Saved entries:
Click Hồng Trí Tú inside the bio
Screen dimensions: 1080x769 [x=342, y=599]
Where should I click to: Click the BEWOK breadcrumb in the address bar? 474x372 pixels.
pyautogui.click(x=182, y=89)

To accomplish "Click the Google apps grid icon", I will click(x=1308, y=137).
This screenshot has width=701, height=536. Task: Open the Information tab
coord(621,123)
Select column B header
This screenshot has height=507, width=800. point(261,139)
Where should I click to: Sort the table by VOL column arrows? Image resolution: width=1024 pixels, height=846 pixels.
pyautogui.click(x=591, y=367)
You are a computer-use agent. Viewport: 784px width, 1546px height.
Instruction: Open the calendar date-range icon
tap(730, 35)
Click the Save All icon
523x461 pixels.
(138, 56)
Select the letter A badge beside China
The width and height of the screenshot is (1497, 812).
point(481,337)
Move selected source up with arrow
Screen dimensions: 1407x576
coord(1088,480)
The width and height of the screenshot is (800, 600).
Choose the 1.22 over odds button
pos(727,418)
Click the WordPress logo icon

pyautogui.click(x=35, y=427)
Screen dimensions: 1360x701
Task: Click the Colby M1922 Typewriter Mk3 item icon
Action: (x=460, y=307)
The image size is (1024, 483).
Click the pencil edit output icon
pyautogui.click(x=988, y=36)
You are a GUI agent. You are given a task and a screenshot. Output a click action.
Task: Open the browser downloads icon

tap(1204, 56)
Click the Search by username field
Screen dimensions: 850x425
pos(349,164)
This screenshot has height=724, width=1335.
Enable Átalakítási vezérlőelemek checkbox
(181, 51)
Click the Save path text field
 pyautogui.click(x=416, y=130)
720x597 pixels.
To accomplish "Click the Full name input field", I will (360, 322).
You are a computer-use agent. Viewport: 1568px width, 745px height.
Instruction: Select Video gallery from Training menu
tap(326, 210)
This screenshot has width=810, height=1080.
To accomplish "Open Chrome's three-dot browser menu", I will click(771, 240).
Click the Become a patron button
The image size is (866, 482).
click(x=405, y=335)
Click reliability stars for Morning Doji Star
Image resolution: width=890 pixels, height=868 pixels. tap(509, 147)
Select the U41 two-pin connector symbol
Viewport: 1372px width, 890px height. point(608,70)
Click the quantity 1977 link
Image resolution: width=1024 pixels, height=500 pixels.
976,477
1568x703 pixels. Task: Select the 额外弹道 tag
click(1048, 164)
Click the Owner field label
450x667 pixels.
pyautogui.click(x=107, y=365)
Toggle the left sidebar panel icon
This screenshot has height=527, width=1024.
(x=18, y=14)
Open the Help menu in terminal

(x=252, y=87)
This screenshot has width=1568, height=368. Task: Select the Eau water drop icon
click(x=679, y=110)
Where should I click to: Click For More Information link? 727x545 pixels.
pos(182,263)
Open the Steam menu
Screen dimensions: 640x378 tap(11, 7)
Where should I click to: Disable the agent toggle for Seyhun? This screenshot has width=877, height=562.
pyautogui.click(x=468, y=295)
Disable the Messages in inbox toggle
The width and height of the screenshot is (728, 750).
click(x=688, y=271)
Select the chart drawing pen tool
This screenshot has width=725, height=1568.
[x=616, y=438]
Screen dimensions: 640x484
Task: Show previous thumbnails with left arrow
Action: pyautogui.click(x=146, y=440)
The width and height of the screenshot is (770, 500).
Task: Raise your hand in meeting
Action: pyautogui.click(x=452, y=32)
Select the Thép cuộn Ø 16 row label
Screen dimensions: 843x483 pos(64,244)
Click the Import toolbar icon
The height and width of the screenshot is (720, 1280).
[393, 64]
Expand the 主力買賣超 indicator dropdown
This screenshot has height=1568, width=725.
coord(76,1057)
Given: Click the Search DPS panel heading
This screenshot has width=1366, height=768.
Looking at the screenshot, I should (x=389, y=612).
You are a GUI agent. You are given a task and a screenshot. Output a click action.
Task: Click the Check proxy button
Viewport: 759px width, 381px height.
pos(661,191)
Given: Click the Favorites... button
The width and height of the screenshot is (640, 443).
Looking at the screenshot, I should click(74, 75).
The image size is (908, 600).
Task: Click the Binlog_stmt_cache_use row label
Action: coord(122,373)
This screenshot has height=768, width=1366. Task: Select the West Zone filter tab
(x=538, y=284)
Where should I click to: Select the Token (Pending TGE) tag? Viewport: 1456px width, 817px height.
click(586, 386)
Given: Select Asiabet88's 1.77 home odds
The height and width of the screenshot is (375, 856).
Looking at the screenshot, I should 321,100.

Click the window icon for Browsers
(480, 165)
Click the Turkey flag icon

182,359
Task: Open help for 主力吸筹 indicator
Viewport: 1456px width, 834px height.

(Task item): Could you find every line in the records above that contains the word "will" and copy it?

(Written answer):
To accomplish "Click the Google apps grid icon", I will click(x=1308, y=137).
To accomplish "Click the Full name input field", I will (360, 322).
To accomplish "Open Chrome's three-dot browser menu", I will click(771, 240).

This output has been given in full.